Experience the folklore of the Namahage

"Oga no Namahage"

The Namahage Festival

Though this New Year's Eve ritual is observed throughout Oga, all that is known of its origins is that it is an old and important folk-cultural event.

Namahage, played by young men in demonic masks and traditional straw garments, make the rounds of houses in their villages. They burst into these houses searching for new community members such as young wives and children.

In an inimitable throaty scream, the Namahage encourage and order these newcomers to work and study hard, and obey their parents or in-laws.

Other household members "protect" their relatives, assuring the Namahage that they are good people.

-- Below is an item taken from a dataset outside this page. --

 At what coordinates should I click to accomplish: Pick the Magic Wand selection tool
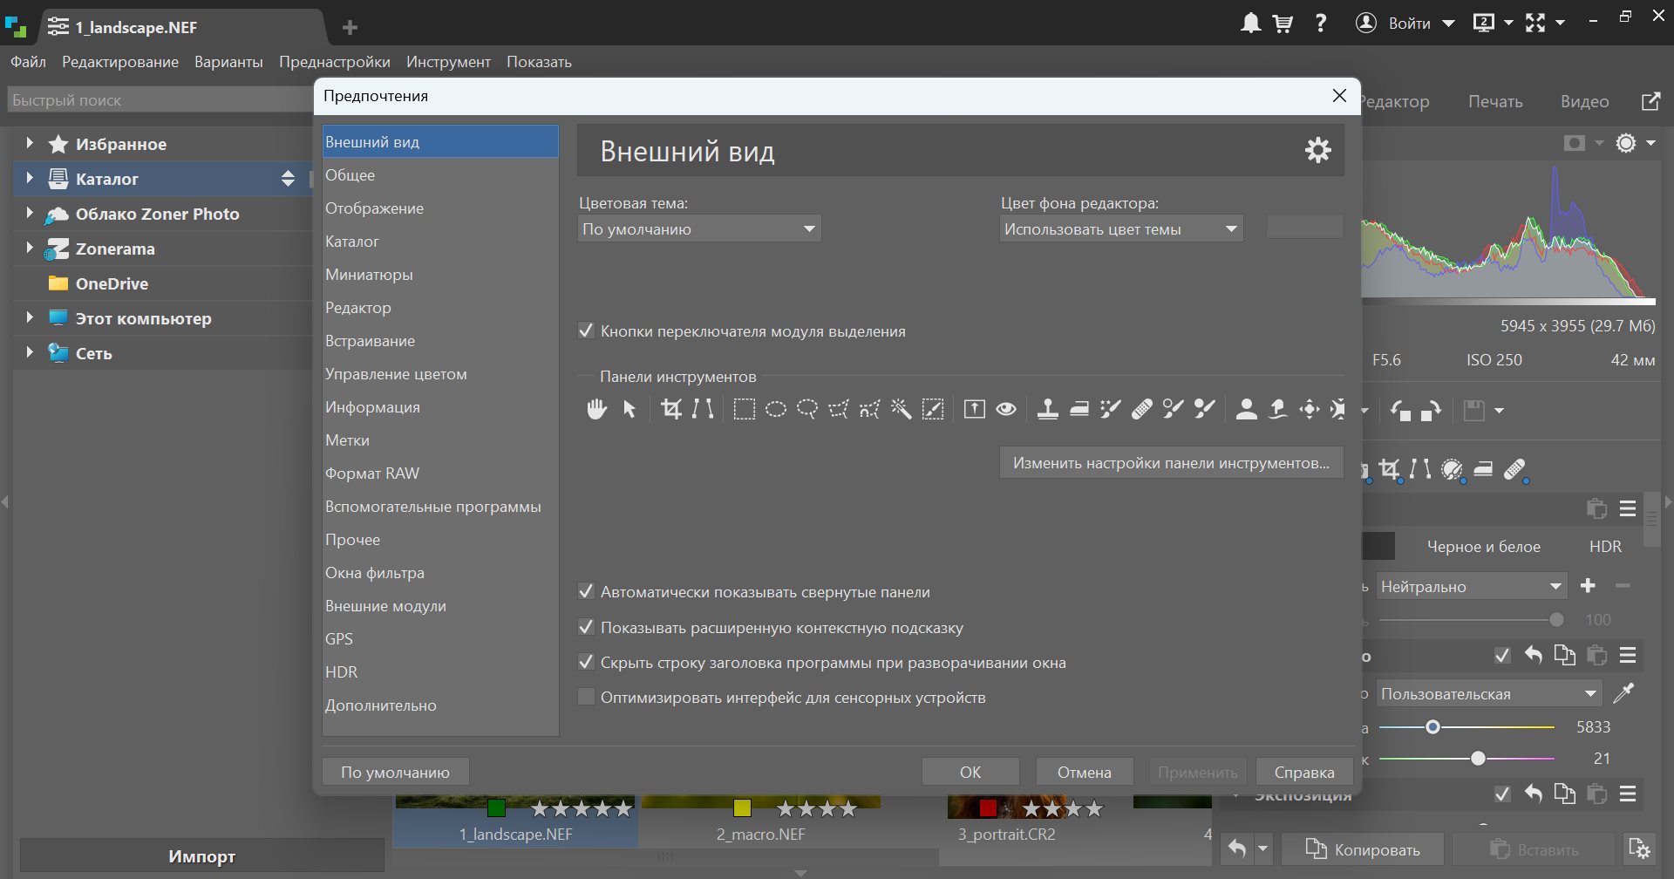click(x=901, y=409)
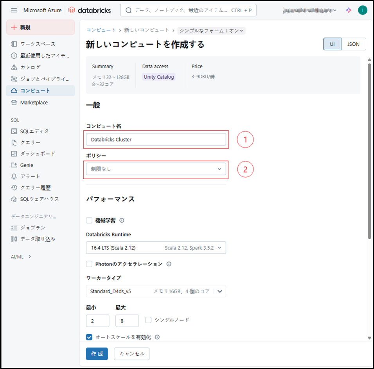Click the info icon beside オートスケールを有効化
Screen dimensions: 374x369
click(157, 337)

The Namahage are then offered with a little sake and some food.

There are several theories about the precise meaning of this rite, but one common theory is that it welcomes powerful deities who in turn bring good luck in the new year.

In 2018, Oga no Namahage was designated as a UNESCO intangible cultural heritage. (that was already designated as national important intangible folk cultural property in 1978)

The Legend of Oga’s Namahage

999 Stone Stairs and the Namahage

Legend has it that the Han emperor brought five demonic ogres with him to Japan a little more than two millennia ago. These oni, as they are most commonly called in Japanese, stole crops and young women from Oga's villages.

The villagers decided to trick these ogres, promising to give up all their young women if the demons could build a stone staircase of one thousand stairs in a single night. If, on the other hand, the oni failed to reach the local temple to which the staires were to be built, they would have to leave Oga never to return again.

The ogres accepted, and had reached 999 stairs when a quick-witted villager imitated a cock crowing for the arrival of dawn.

The surprised and dismayed oni fled, never to be seen again.

Namahage Sedo Festival

This famous winter rite is the union of the folk Namahage tradition and a Shinto festival.

The festival begins with Chinkamayu no Mai, a sacred kagura dance particular to the area. This is followed by the dynamic Namahage dance and drums. Finally, fifteen Namahage march down from the mountain bearing torches, bringing the night to its climax. Don't miss the sticky rice cakes passed out by the demons themselves: they are said to ward off disaster.